* **Task prompt**
Where the material below has a line containing "This screenshot has width=344, height=289.", start repeating exactly, and keep going through the line containing "Click the topmost", with no other lines.

* **Working data**
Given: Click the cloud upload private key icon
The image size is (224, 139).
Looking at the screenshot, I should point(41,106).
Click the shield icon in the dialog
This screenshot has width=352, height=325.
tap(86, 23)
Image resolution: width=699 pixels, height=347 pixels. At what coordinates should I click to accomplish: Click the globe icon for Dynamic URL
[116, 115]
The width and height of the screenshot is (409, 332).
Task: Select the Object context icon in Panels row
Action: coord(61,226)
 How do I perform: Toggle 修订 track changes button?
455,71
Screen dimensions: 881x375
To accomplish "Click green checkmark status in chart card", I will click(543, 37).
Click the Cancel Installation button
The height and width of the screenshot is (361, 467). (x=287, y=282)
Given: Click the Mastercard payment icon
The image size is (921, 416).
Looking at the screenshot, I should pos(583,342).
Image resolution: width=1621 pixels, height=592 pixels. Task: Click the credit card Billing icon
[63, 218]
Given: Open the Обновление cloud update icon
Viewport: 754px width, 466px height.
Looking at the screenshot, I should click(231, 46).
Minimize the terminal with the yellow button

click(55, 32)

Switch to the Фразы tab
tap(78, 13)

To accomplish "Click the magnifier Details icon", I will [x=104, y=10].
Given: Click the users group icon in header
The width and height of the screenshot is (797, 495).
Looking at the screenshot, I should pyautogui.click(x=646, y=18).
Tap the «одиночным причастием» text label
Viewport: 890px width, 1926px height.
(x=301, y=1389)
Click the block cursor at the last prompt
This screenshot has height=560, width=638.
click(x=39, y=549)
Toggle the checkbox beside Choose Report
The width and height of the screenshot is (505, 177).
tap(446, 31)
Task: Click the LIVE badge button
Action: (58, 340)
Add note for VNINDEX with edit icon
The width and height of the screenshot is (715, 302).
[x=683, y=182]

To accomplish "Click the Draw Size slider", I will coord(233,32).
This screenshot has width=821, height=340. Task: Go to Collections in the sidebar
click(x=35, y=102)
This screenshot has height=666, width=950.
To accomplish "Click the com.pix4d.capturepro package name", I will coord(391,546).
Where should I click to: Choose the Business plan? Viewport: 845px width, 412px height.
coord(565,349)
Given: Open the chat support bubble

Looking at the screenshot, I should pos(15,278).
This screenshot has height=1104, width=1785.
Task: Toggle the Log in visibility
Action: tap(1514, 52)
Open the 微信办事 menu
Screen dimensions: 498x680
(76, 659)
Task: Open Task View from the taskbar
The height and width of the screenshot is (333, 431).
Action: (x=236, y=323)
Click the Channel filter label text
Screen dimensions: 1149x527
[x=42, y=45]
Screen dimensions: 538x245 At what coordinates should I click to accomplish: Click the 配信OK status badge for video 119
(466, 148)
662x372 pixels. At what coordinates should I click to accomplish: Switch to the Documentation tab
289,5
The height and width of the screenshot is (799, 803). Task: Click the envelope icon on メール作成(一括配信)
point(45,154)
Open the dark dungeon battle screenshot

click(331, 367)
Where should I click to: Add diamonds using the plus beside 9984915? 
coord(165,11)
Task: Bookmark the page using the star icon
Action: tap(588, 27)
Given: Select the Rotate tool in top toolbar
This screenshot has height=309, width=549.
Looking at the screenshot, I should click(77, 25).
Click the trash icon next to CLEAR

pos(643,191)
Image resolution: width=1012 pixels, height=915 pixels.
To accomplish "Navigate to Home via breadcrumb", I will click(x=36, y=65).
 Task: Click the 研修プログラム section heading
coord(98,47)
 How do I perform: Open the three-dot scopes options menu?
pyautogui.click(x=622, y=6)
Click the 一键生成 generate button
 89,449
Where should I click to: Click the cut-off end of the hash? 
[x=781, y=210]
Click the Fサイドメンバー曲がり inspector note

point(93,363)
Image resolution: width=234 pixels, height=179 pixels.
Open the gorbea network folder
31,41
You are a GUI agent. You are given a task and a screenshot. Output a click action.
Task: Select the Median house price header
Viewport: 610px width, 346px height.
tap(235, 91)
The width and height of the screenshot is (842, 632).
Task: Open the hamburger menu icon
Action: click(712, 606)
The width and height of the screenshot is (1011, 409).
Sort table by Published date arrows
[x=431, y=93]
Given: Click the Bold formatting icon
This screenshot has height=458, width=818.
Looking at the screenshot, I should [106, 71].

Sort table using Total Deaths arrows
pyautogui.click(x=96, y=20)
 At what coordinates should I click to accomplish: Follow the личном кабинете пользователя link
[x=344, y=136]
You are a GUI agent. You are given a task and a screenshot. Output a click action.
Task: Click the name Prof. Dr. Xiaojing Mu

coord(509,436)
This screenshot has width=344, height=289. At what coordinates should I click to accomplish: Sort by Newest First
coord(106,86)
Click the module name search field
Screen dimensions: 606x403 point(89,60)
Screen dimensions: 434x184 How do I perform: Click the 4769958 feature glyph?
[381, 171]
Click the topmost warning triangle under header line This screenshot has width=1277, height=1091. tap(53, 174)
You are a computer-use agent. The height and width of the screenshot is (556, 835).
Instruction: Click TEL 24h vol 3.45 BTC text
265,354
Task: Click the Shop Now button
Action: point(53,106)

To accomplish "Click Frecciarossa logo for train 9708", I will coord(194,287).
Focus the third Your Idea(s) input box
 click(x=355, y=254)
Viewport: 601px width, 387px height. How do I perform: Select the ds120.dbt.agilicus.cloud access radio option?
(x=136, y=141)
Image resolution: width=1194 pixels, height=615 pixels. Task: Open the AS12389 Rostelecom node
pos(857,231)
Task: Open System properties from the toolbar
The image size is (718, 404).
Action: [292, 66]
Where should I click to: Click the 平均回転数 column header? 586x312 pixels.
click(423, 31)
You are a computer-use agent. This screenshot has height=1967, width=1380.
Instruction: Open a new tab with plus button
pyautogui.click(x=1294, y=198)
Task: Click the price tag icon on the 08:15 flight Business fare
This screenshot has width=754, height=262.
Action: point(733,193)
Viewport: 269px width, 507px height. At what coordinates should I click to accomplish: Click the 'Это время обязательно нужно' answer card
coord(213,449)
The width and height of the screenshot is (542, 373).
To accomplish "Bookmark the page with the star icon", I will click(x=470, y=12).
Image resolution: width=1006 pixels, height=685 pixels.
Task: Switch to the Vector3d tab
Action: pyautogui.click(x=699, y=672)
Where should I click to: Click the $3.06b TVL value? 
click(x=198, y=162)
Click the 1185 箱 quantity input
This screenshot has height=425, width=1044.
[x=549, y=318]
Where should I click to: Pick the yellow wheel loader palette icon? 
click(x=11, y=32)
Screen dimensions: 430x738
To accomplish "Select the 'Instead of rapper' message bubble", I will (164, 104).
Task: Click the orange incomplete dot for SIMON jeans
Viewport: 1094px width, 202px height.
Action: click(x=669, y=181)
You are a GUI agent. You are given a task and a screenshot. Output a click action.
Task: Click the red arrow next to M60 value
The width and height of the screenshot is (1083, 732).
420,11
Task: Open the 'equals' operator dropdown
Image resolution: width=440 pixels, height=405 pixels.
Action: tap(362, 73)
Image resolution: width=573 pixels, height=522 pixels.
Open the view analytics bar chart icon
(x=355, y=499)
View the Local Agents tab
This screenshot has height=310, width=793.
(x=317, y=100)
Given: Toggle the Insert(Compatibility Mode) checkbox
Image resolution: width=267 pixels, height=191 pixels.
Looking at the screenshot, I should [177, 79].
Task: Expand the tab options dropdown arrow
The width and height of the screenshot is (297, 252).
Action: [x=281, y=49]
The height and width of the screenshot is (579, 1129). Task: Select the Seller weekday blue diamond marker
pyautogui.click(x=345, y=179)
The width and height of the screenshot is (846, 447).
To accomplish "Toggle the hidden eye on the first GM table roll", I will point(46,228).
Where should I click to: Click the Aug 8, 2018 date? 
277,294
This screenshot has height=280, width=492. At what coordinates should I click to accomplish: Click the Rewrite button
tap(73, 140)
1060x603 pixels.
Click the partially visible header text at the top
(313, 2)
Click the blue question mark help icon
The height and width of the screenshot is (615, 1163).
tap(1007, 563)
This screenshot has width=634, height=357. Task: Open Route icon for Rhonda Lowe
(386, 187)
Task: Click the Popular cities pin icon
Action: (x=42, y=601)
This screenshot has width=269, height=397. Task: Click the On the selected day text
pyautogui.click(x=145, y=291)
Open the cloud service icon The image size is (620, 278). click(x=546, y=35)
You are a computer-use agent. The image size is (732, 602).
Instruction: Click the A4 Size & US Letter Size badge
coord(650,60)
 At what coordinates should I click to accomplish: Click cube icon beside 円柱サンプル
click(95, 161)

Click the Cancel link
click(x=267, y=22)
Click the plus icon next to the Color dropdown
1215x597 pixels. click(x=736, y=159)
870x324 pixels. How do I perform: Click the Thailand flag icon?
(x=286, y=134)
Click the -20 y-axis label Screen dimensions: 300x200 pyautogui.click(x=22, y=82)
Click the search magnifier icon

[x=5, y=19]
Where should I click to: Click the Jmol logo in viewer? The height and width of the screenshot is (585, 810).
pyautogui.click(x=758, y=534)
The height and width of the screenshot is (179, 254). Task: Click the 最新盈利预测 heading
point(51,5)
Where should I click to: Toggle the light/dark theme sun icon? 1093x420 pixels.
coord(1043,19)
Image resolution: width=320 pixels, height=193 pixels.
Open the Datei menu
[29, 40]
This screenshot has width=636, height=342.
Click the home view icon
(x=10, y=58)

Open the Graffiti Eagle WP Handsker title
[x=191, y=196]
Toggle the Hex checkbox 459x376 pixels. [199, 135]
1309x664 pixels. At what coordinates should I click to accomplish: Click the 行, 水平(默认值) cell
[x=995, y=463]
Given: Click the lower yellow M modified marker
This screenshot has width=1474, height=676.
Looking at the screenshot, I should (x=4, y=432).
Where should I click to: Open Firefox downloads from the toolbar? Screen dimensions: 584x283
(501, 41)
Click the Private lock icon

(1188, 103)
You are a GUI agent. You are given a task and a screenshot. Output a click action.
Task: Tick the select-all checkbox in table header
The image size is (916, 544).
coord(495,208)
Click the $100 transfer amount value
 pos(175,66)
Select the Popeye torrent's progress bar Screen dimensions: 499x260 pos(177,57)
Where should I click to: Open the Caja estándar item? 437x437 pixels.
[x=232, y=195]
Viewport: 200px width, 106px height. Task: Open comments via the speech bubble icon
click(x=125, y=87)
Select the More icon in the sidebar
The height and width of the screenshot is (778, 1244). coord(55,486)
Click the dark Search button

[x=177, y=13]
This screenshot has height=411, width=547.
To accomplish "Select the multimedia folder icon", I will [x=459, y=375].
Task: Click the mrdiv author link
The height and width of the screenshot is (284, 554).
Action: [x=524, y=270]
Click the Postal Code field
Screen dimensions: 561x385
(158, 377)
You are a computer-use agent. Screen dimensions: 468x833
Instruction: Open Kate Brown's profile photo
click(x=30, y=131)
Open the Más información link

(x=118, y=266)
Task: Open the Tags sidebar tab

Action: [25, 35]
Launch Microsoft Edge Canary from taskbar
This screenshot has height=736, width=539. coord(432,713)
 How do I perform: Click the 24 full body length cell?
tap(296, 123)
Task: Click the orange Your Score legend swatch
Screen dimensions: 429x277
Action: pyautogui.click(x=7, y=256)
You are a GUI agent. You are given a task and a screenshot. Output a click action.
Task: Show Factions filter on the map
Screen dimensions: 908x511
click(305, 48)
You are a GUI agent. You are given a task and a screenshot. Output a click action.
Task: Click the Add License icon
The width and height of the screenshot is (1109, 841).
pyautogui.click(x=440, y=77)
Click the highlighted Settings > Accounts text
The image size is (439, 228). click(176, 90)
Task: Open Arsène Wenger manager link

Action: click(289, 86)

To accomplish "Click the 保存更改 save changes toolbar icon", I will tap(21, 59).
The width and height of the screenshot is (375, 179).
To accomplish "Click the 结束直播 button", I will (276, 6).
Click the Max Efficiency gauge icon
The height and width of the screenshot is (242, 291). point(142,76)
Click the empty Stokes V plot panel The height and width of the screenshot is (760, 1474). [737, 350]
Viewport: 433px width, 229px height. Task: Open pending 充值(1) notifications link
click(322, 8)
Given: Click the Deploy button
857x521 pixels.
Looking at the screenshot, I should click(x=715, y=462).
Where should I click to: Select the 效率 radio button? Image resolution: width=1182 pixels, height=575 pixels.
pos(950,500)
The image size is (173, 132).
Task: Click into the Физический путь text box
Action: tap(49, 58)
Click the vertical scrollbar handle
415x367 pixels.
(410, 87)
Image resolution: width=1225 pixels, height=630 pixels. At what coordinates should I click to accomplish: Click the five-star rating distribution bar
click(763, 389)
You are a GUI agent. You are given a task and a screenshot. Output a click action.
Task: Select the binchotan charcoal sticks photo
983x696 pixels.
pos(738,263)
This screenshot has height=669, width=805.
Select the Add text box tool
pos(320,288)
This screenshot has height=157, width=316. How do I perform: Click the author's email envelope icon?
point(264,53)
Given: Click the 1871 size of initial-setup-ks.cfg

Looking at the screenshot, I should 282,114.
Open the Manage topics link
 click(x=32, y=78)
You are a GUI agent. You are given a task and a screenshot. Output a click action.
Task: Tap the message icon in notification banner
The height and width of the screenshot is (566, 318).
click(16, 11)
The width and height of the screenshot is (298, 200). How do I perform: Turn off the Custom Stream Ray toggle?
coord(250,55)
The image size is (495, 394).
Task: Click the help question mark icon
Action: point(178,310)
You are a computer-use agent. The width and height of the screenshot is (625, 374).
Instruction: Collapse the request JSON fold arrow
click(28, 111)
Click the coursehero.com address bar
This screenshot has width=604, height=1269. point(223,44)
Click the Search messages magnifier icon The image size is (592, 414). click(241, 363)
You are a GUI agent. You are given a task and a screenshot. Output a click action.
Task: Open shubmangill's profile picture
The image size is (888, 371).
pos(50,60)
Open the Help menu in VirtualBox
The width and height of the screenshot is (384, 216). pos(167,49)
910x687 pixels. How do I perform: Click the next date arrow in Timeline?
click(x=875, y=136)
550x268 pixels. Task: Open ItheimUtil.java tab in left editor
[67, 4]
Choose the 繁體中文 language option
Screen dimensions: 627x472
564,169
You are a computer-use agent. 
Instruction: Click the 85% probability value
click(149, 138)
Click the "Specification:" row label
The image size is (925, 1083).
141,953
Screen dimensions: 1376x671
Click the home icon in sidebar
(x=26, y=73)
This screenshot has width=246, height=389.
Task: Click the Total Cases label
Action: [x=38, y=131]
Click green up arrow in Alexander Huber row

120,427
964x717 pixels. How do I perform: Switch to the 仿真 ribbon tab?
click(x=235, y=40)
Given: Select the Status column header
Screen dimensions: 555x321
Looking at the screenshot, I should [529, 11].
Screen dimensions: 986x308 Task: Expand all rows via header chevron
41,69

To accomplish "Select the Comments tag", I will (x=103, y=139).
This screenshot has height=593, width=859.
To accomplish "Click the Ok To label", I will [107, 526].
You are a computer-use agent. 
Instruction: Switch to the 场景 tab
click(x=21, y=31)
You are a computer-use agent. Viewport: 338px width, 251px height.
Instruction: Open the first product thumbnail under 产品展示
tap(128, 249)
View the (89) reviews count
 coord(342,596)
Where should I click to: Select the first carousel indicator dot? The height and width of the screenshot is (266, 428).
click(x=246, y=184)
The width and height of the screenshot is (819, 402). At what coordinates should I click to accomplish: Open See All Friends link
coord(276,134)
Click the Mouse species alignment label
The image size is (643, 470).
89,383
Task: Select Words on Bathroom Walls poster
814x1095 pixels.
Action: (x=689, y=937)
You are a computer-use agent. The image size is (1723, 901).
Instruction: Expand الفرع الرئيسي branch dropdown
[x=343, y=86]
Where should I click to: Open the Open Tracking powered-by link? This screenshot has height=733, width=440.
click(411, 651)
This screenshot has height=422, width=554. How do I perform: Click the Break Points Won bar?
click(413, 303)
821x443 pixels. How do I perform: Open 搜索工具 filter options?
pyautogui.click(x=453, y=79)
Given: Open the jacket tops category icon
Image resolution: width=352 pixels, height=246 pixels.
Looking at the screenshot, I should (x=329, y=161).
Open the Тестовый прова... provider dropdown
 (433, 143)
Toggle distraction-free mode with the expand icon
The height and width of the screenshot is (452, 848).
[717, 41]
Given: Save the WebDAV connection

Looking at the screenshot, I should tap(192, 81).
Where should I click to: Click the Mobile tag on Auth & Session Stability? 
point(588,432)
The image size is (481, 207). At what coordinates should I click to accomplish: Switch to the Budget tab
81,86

* **Reply to the exercise**
This screenshot has width=344, height=289. At what coordinates should I click to accomplish: Sort by Newest First
coord(106,86)
Click the module name search field
Screen dimensions: 606x403 point(89,60)
Screen dimensions: 434x184 How do I perform: Click the 4769958 feature glyph?
[381, 171]
Click the topmost warning triangle under header line This screenshot has width=1277, height=1091. tap(53, 174)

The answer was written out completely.